The first thing to know about golden berries is that they have more names than a 1970’s-1980’s European zombie movie. Here’s some of their alternate names: Aztec berry, Inca berry, Cape gooseberry, African ground cherry, Peruvian ground cherry, Peruvian cherry, giant ground cherry, and my favorite—amour en cage (French for “love in a cage,” which presumably is also a cliché S&M movie title). Or, evidently in the
U.K. folks stay
stiffly clinical, and refer to it as physalis, after its scientific name
Physalis peruviana. As some of their
names indicate, golden berries originate from South
America. But they’ve been
introduced worldwide over the past several hundred years. Now they’re grown in the U.K., South Africa,
Australia, New Zealand, India,
China, Thailand, and Turkey, among others.
The French “love in a cage” moniker comes from the fruit’s structure. Each berry is enclosed within a papery, wrapperlike hood called a calyx. The fruit itself is usually yellow or orange, and they are typically the size of a large marble. The “cherry” part of many of the names is a misnomer, as they’re not related. Actually they are close cousins of the tomatillo. Traditionally they’re eaten in fruit salads, or as dessert garnishes. Golden berries are also dried and made into their version of raisins. Perhaps in
Paris that form is known as, “the love in a
cage whom you’ve forgotten to feed or water for weeks on end.”

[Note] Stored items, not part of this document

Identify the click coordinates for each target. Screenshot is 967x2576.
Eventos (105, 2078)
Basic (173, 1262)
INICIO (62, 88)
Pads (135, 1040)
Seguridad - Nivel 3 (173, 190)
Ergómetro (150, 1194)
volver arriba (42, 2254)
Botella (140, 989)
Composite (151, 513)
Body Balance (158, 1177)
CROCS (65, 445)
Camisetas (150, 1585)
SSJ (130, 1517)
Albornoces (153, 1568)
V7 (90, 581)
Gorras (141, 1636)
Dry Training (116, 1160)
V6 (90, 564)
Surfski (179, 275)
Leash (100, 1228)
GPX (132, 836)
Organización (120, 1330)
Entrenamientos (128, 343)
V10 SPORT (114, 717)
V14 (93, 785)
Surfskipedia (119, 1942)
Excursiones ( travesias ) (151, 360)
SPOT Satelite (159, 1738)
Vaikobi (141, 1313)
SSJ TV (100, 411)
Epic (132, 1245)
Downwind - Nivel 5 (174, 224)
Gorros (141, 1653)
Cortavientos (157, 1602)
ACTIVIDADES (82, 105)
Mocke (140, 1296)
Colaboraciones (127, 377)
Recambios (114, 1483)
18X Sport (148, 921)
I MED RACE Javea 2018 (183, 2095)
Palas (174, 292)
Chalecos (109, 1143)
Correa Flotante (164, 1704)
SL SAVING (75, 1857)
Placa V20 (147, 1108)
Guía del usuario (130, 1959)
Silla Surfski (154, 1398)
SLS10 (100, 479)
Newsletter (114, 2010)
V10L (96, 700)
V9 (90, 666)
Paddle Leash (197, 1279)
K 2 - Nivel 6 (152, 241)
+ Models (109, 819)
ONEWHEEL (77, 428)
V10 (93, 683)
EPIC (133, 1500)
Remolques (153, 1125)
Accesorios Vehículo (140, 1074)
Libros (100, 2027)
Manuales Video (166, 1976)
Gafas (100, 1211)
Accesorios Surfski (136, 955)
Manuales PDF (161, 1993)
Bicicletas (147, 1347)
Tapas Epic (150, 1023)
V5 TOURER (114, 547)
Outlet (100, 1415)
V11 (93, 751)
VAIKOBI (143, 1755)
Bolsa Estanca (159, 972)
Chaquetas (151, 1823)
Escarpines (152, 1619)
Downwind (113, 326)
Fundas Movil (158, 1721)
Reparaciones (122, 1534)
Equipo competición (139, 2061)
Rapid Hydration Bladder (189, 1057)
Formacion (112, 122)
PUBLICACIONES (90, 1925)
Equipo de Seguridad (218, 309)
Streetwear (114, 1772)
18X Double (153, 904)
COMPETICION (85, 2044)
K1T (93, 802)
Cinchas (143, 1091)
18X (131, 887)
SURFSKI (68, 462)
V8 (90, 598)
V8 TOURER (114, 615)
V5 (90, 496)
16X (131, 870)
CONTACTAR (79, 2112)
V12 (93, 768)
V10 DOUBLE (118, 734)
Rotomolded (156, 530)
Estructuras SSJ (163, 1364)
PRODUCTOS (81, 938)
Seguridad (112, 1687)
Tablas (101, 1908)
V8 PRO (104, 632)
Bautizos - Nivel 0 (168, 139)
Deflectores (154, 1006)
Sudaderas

I found mine in the Stop & Shop in central
same place I located the Indian snacks from last week’s post. They were, as advertised, very sweet and
tart, with an unusual, distinctive taste for a berry. I enjoyed them, and would have them again. However, with one caveat. I don’t know if this was Stop & Shop’s
fault or what, but at least 60-70% of the individual fruits were inedible—most
were dried out, blackened husks, and some were literally sporting
penicillin-like colonies. I think the
calyx might be the cause for this, as you couldn’t see the individual berries
through their covering. Maybe the
calyxes help keep them fresh, but in this case the batch I had was clearly way
too old. But, as I said, assuming that
they’re ripe the berries themselves are very tasty.
Nutritionally golden berries are a good choice, too. They have less sugar than many similar sized berries, and have a decent amount of Vitamin A, Vitamin C, niacin, thiamine, beta carotene, and antioxidants. The alternative medicine crowd is big on them as well. They claim the berries are effective against jaundice, help regulate blood sugar and keep your kidneys and liver healthy. But, as always, these claims haven’t been scientifically proven to date. Finally, they’re also touted as being superfoods—see May 1, 2014 post for more discussion on that issue.